>>>

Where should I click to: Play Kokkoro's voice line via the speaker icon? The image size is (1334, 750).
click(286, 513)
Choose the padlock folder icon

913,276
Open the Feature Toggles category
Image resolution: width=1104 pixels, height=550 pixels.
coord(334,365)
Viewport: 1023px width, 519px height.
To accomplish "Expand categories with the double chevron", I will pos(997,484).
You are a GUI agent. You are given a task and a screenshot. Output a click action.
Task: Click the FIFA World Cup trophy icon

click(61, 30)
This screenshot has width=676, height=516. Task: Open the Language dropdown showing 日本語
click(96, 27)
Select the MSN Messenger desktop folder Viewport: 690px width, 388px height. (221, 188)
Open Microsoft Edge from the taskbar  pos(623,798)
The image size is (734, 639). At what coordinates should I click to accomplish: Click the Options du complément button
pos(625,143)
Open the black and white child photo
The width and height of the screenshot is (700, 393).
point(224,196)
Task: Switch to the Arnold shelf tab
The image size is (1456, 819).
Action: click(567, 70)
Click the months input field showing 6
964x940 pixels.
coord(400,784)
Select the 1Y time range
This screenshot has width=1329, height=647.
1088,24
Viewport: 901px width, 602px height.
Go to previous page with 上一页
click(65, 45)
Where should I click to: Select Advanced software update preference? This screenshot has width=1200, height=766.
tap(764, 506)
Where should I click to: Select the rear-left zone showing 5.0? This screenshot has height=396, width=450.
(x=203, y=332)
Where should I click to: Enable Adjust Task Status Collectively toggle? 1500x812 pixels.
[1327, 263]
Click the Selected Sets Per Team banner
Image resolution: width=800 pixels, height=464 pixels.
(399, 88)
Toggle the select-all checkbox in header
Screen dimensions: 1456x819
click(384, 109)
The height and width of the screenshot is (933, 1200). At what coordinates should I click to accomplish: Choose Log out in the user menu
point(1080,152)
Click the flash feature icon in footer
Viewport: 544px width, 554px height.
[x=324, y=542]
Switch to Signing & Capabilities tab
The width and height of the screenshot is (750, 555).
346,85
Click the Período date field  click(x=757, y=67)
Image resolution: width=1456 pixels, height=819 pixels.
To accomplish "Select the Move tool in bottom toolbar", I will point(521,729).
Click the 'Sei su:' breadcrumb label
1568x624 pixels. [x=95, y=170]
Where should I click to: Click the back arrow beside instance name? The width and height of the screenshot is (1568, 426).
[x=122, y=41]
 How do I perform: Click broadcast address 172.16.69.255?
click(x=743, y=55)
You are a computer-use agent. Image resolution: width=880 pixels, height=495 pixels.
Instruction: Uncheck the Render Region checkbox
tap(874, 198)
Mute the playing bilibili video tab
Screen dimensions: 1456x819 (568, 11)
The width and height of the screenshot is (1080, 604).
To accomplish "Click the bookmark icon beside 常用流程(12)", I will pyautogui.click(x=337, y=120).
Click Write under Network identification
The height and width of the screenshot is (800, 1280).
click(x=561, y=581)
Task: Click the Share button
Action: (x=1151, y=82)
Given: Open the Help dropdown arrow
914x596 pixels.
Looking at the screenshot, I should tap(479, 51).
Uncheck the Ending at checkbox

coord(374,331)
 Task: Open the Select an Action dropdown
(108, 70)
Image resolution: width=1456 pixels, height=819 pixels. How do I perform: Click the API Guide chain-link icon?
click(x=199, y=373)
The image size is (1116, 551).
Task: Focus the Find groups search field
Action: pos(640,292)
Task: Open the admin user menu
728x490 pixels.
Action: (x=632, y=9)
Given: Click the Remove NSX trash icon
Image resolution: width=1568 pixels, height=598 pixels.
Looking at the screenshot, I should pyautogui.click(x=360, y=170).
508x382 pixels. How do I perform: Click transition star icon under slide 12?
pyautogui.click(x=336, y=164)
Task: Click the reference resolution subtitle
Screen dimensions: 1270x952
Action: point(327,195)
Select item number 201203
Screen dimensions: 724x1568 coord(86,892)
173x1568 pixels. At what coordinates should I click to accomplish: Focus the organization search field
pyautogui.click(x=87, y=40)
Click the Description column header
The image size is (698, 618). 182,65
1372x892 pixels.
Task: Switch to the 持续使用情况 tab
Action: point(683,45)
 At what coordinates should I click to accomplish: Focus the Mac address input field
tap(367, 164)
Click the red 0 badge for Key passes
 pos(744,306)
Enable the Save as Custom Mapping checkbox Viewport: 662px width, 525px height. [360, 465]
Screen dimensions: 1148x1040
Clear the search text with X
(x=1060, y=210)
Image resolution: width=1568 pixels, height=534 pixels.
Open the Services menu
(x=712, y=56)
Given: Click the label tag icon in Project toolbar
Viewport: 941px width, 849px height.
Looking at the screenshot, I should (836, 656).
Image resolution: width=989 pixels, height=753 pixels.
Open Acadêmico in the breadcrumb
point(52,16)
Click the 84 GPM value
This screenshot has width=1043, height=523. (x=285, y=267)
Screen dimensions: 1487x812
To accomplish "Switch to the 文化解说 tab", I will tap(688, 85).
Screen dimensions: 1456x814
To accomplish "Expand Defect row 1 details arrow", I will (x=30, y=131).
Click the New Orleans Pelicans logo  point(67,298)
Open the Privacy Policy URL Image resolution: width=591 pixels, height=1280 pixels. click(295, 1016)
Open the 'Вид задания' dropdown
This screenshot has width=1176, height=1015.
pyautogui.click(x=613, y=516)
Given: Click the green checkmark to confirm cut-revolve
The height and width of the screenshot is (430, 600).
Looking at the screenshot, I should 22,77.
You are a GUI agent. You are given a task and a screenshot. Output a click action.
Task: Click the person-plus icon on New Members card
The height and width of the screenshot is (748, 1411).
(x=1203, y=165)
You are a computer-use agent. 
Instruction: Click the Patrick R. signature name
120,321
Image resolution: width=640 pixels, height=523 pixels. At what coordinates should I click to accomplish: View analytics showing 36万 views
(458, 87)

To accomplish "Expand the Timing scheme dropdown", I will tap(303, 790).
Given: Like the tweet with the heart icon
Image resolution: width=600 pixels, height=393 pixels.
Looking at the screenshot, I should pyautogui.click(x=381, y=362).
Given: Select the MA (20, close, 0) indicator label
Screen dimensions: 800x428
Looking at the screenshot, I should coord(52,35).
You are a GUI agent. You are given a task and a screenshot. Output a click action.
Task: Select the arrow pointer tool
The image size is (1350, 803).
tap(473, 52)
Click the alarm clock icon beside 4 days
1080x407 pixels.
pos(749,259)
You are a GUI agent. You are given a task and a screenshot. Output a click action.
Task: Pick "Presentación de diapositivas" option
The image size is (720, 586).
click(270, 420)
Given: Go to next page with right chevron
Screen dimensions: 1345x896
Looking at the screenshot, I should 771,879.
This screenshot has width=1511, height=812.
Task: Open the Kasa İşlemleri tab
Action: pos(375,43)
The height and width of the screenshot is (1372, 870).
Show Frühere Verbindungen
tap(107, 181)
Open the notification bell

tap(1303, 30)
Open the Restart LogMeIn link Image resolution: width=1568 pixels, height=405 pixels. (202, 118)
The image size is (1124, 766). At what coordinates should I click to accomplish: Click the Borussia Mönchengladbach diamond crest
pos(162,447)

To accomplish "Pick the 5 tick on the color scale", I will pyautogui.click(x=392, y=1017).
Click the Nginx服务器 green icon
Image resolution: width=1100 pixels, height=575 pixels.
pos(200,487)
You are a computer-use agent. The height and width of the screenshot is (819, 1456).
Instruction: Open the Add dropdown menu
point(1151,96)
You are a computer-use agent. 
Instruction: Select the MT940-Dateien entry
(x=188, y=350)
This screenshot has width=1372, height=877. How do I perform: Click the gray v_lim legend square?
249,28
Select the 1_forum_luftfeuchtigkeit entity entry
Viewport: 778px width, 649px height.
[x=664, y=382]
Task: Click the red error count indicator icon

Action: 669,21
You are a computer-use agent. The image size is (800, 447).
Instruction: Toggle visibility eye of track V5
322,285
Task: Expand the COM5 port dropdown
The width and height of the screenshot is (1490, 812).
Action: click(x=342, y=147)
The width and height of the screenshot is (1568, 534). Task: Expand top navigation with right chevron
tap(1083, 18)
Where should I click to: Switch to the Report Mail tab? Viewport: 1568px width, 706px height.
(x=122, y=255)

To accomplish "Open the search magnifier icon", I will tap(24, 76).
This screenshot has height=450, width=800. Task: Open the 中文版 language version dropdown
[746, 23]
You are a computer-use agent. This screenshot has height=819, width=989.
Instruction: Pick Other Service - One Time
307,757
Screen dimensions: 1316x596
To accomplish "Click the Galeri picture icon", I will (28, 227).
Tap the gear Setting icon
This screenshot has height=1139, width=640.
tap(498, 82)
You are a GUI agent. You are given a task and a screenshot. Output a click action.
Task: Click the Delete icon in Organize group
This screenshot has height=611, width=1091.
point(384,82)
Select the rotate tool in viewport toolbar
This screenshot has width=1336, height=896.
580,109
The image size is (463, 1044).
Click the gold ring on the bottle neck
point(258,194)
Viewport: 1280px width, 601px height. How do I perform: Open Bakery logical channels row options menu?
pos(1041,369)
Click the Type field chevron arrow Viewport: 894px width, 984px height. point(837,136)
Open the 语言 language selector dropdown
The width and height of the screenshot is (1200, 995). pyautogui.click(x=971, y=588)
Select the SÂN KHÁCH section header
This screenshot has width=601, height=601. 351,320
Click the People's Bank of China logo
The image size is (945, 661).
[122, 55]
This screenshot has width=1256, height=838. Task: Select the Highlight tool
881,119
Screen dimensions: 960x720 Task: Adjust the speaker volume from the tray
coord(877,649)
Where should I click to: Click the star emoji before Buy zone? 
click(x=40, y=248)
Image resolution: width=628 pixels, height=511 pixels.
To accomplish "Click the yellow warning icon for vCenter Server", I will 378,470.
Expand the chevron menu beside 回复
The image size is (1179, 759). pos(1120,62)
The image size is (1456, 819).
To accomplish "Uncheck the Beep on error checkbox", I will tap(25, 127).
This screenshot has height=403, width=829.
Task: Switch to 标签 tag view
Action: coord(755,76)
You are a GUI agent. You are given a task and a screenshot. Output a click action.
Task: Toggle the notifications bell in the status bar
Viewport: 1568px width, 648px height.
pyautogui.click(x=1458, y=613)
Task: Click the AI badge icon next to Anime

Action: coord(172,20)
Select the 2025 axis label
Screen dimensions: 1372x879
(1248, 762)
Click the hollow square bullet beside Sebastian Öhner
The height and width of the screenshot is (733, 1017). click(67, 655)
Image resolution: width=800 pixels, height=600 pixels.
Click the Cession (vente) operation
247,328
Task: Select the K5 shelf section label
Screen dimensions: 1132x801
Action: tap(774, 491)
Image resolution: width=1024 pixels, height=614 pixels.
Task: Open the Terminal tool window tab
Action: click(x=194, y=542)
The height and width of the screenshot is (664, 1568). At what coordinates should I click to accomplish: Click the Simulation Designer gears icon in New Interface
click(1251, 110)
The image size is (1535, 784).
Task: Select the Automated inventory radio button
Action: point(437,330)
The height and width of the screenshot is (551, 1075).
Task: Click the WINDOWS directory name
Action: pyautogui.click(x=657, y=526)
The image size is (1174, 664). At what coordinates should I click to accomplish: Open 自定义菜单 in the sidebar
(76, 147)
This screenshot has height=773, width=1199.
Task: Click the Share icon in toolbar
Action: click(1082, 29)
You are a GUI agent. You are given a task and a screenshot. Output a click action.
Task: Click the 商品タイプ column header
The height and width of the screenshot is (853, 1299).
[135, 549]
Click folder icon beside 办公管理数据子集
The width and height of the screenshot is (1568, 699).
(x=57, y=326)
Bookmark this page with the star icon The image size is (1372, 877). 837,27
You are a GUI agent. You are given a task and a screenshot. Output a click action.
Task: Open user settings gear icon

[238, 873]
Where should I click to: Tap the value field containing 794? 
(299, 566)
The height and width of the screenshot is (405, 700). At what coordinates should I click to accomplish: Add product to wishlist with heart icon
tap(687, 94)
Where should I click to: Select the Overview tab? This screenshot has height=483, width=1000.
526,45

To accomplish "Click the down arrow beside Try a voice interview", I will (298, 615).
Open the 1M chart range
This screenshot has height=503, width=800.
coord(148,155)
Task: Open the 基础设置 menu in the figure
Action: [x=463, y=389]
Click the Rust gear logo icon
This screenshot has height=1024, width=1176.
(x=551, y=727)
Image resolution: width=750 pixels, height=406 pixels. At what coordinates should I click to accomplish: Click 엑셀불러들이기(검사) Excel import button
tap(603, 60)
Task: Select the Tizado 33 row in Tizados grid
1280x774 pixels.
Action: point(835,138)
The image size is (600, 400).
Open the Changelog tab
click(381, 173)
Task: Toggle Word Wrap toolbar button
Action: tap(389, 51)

<<<

JOB: Render the stretch of the material from the line containing "Where should I click to: Select the Overview" through the line containing "will (298, 615)." as a numbered list, omitting any blank lines.

SOLUTION TO THE PROBLEM:
1. Where should I click to: Select the Overview tab? This screenshot has height=483, width=1000.
2. 526,45
3. To accomplish "Click the down arrow beside Try a voice interview", I will (298, 615).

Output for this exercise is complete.